REQUIREMENT
Recast the items from the line containing "Locate an element on the screen. Image" through the line containing "axis-label-line: 10 sem." as a Markdown table with the columns Row and Text, one numbered row per line and no blank lines. Leave the pictures out of the table.

SOURCE MATERIAL

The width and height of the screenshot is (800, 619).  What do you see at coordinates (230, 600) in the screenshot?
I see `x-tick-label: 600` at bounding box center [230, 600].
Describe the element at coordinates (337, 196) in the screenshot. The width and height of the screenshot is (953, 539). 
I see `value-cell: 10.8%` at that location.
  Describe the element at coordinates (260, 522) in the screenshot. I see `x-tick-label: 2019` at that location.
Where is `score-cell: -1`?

---

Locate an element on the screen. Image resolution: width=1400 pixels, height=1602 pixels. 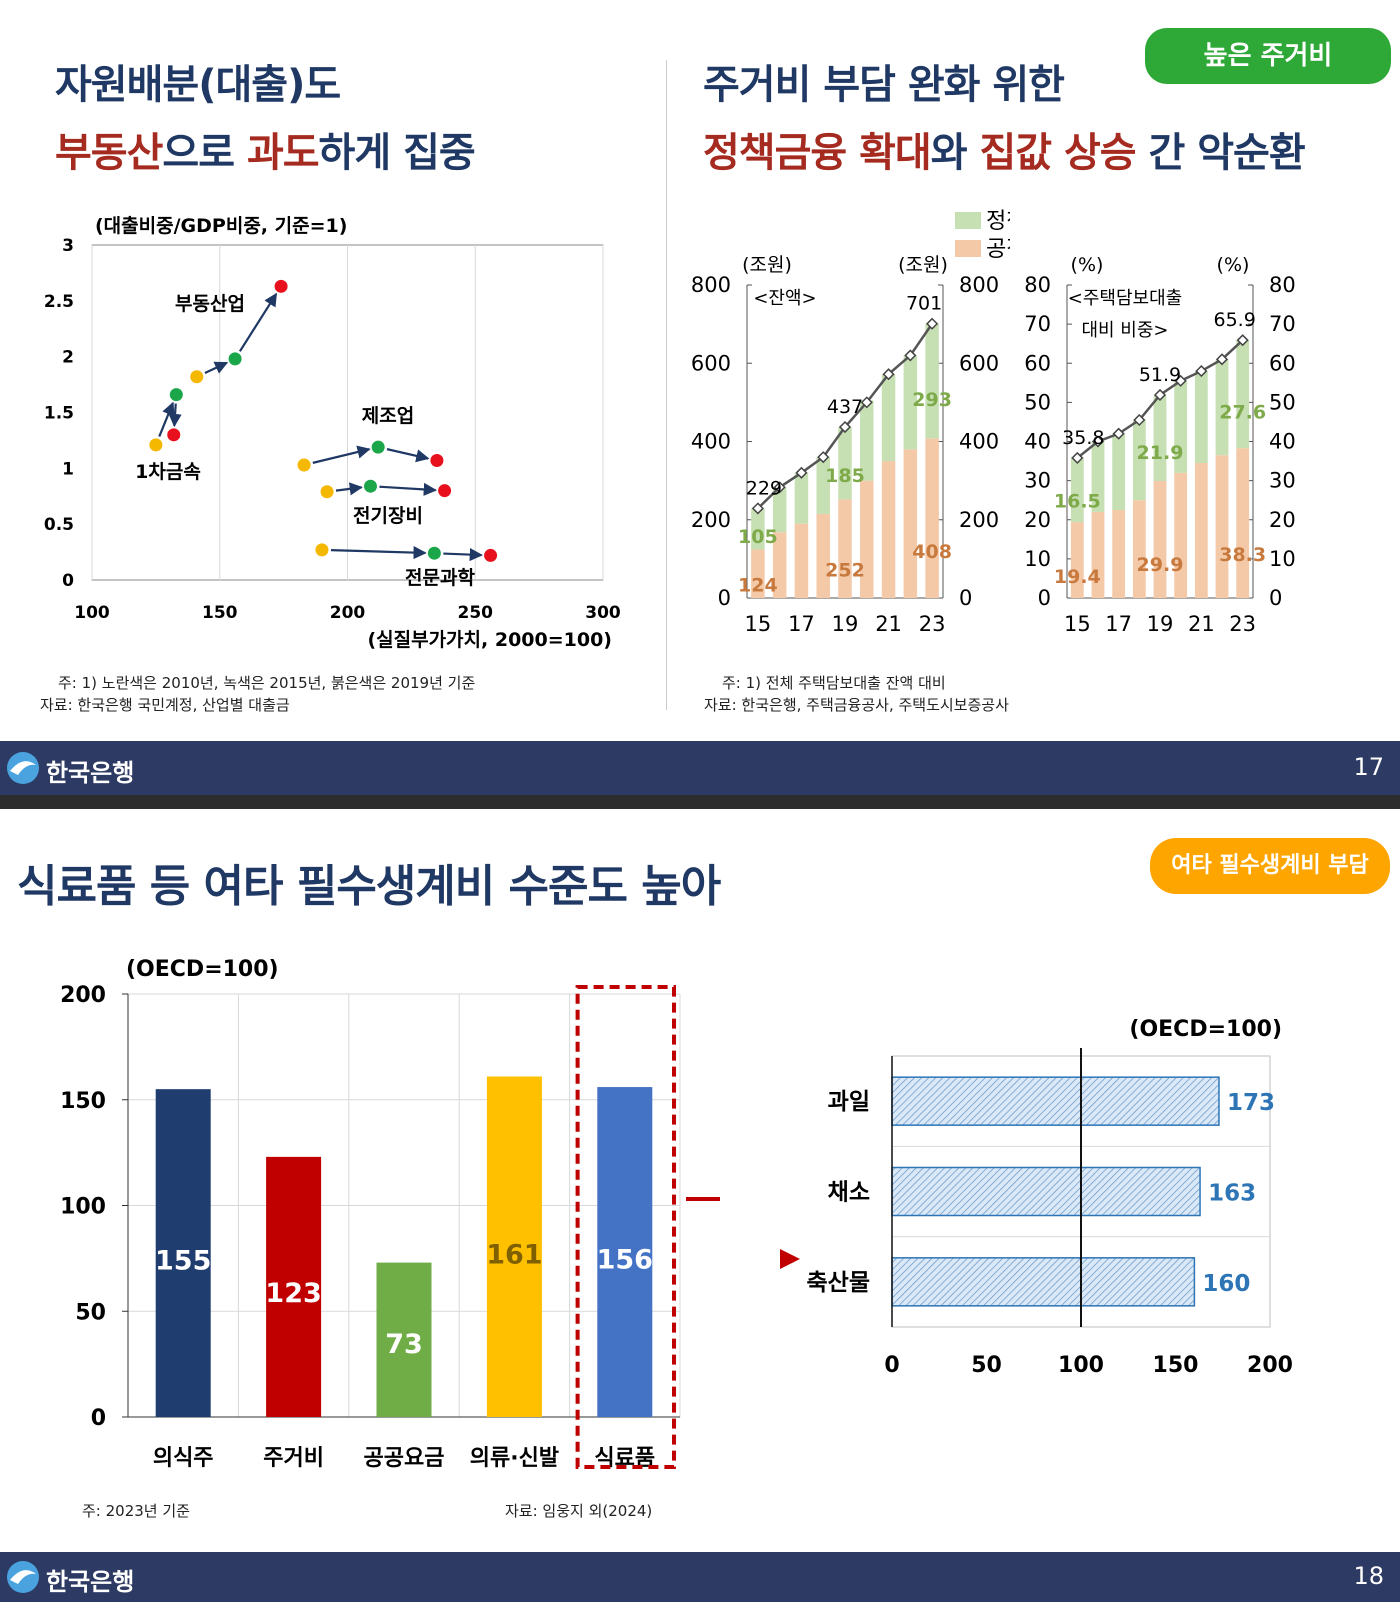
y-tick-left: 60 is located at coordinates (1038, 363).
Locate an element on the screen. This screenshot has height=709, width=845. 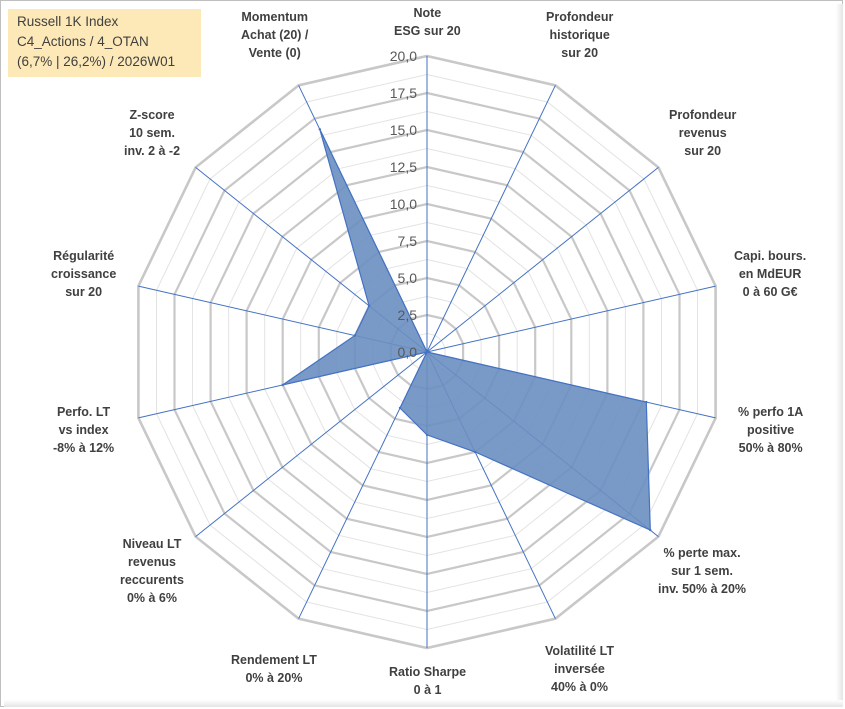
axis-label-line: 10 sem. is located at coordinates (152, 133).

OUTPUT FOR THIS EXERCISE
| Row | Text |
|---|---|
| 1 | Locate an element on the screen. Image resolution: width=1400 pixels, height=1602 pixels.  |
| 2 | y-tick-left: 60 is located at coordinates (1038, 363). |
| 3 | Locate an element on the screen. This screenshot has height=709, width=845.  |
| 4 | axis-label-line: 10 sem. is located at coordinates (152, 133). |